━━━ Page ━━━

• Poudre d'imaginaire sur les chemins - Lenaïg, pour le jeudi en poésie de Hauteclaire

    Colline des solitudes

     

    La terre a ses légendes,

    Tout autant que la mer,

    Aujourd'hui comme hier,

    Qui s'accrochent aux landes.

     

    Des Portes de l'Enfer

    Jusqu'à la Mare au Diable,

    Histoires agréables

    Ou qui laissent amer.

     

    Mirages du désert

    Et villages fantômes.

    Farfadets sur les chaumes

    Ou rochers très diserts !

     

    L'empreinte des humains

    Ajoute à l'atmosphère,

    Poudrant d'imaginaire

    Les lieux et les chemins.

     

    Voici, d'un grand conteur,

    De captivantes lignes

    En prose, mais, bonheur,

    D'un beau poème dignes !

     

    Lenaïg,

    Qui propose des extraits de :

    La Colline aux solitudes, de Pierre-Jakez Hélias

    (Julliard, 1984),

    où il n'est pas question du Cheval d'orgueil, mais d'un Cheval-colline, le Keinmarc'h, dans les Monts d'Arrée, où se dressait une mystérieuse et ancienne Tour Ronde et ici précisément, dans le chapitre VIII intitulé Les Quêteurs de Vif, d'un vrai cheval appelé Diable et de son cavalier, un étrange notaire, Maître Ma, non seulement à cheval sur Diable mais sur deux mondes et à ne pas confondre avec l'Ankou, le messager annonciateur de la mort ...

    Le bâton qu'évoque le narrateur Mâchefil est ... le bâton de relais qu'il passe à un autre conteur. Les extraits choisis conservent tout le mystère mais on peut juste se laisser séduire par le charme des mots.

     

    ***

     

    Le narrateur :

     

    "Alors Mâchefil ferme les yeux. Il baisse la tête sur sa poitrine pour se recueillir un moment et laisser se former en lui les images de la mémoire. Puis il entame son récit [...]. Ceux qui sont là, et le docteur lui-même, sauront bien rattacher ce qu'il va dire à ce que le docteur a dit avant lui. Et si certaines choses demeurent obscures, il n'y peut rien."

     

    Le récit :

     

    "Maître Ma se penchait sur l'encolure de Diable et se mettait à parler, dans une langue incompréhensible, à un ou plusieurs piétons qui n'existaient que pour lui, mais que j'étais tout disposé à voir, moi aussi, tant les regards et les gestes de Maître Ma supposaient des interlocuteurs autour de lui. Si je peux dire cela, c'est parce que j'ai été témoin, plus tard, de certaines choses d'épouvante qui se passent quelquefois entre les deux mondes et où Maître Ma tenait la partie belle jusqu'au moment ...

━━━

(Consigne 1): Recopiez le passage de la page qui commence à « La Colline aux » et se termine à « charme des mots. ».
(Consigne 2):
Répondez à ces questions d'après la page :
(a) Chez quel éditeur et en quelle année La Colline aux solitudes a-t-elle paru ?
(b) Quel titre porte le chapitre VIII ?
(c) Que fait Mâchefil juste avant d'entamer son récit ?
(Consigne 3): Poursuivez le récit sur Maître Ma et son cheval Diable à partir du point où la page s'arrête.
Le matériel fourni n'intervient pas dans ce travail.

━━━ Matériel fourni ━━━

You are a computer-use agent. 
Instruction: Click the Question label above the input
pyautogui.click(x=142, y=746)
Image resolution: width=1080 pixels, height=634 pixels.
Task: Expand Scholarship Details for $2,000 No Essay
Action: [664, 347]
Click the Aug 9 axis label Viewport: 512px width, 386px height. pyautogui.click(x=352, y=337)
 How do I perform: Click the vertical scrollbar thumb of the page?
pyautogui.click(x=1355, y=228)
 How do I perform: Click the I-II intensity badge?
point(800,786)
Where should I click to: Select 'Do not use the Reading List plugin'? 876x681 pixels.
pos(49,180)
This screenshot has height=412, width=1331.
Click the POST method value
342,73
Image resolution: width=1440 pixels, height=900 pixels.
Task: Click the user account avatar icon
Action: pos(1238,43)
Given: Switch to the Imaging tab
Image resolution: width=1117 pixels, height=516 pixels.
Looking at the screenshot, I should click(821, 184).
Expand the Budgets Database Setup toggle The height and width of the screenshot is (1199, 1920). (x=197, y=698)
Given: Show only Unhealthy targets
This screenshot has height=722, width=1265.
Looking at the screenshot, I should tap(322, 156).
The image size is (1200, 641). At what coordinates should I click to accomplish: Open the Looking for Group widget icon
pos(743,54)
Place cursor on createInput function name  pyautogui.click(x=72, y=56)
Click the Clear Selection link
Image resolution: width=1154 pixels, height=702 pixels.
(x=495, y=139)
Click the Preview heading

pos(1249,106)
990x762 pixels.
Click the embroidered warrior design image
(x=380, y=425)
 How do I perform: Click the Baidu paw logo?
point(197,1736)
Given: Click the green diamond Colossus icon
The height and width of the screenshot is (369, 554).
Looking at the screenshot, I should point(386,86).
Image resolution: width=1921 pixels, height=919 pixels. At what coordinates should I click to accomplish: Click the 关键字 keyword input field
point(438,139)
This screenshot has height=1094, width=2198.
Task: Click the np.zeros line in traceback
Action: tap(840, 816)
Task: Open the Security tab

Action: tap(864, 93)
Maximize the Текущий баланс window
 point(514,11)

━━━

(Réponse 1):
La Colline aux solitudes, de Pierre-Jakez Hélias

    (Julliard, 1984),

    où il n'est pas question du Cheval d'orgueil, mais d'un Cheval-colline, le Keinmarc'h, dans les Monts d'Arrée, où se dressait une mystérieuse et ancienne Tour Ronde et ici précisément, dans le chapitre VIII intitulé Les Quêteurs de Vif, d'un vrai cheval appelé Diable et de son cavalier, un étrange notaire, Maître Ma, non seulement à cheval sur Diable mais sur deux mondes et à ne pas confondre avec l'Ankou, le messager annonciateur de la mort ...

    Le bâton qu'évoque le narrateur Mâchefil est ... le bâton de relais qu'il passe à un autre conteur. Les extraits choisis conservent tout le mystère mais on peut juste se laisser séduire par le charme des mots.

(Réponse 2):
(a) Chez Julliard, en 1984.
(b) Les Quêteurs de Vif.
(c) Il ferme les yeux et baisse la tête sur sa poitrine pour se recueillir un moment.

(Réponse 3):
    [...] Le plus surprenant était de voir le cheval Diable trotter à travers le bourg et les chemins de campagne, les étriers croisés sur la selle tandis que son cavalier ordinaire, de son côté, vaguait à pied dans les endroits les plus inattendus. [...] A son approche, les enfants allaient se cacher et les grandes personnes s'écartaient de sa route. De temps à autre, quand la nuit était noire, les gens du bourg, enfermés dans leurs maisons, entendaient retentir dehors le galop de son cheval qui s'arrêtait net devant le cimetière. [...] Jamais personne n'avait osé sortir pour voir ce qui se passait. Le lendemain, on inspectait les tombes une à une, le prêtre faisait plusieurs fois le tour de son église, mais il ne manquait rien, il ne restait aucune trace du passage de Maître Ma.

     

    [...] Le plus inquiétant, peut-être, était de savoir que Maître Ma n'achetait jamais ni pain ni viande ni rien de ce qui sert à tenir un homme en vie. Mais était-il vivant ?

     

    [...] La nuit était noire comme un cul de chaudron.Je connaissais bien ma route, mais il avait plu à verse pendant toute la journée, les chemins de terre étaient coupés par des flaques d'eau qui m'obligeaient à des tours et des détours. Aucune lumière nulle part.

     

    [...] Et soudain j'entendis hennir [...] le cheval Diable dont la voix était presque humaine.

     

    [...] Quelques minutes plus tard, je sentis sous mes pieds des bogues de châtaignes et je sus que j'étais dans le vieux chemin qui mène au cimetière et ne débouche que sur lui.

     

    [...] Je ne sais pas combien de temps dura la consultation de Maître Ma. Mais enfin il n'y eut plus personne autour de lui. Les morts se rendaient visite entre eux. Le ton de leur conversation dans ce cimetière, malgré l'étrangeté de leur langage, n'était pas différent de celui dont ils avaient usé pendant leur temps de vie quand ils s'entretenaient autour des tombes de leurs familles. Et j'avais l'impression que les vrais morts étaient les habitants du bourg et des campagnes, endormis dans leurs maisons, et moi-même parmi eux, le tricheur éveillé malgré lui. Mais alors, il n'y avait que Maître Ma qui fût capable de me porter quelque secours puisqu'il était à la fois vivant et mort. Loin d'être une menace pour moi, c'était lui seul qui me tirerait de ce mauvais pas."

     

    [...] Depuis ce jour-là, il y a toujours des fleurs fraîches sur la tombe de Maître Ma. Et il y en a qui viennent prier dessus pour demander la guérison de leurs maux ou autre chose, je ne sais pas quoi. J'y vais aussi porter des fleurs et débiter des prières. Mais je suis toujours infirme et mes deux yeux fâchés l'un avec l'autre. Si Maître Ma y peut quelque chose et qu'il ne fait rien, c'est sans doute qu'il me préfère comme je suis.

    J'ai dit ce que je sais et ce que je crois savoir, Josias. Le bâton est à prendre à qui veut le prendre."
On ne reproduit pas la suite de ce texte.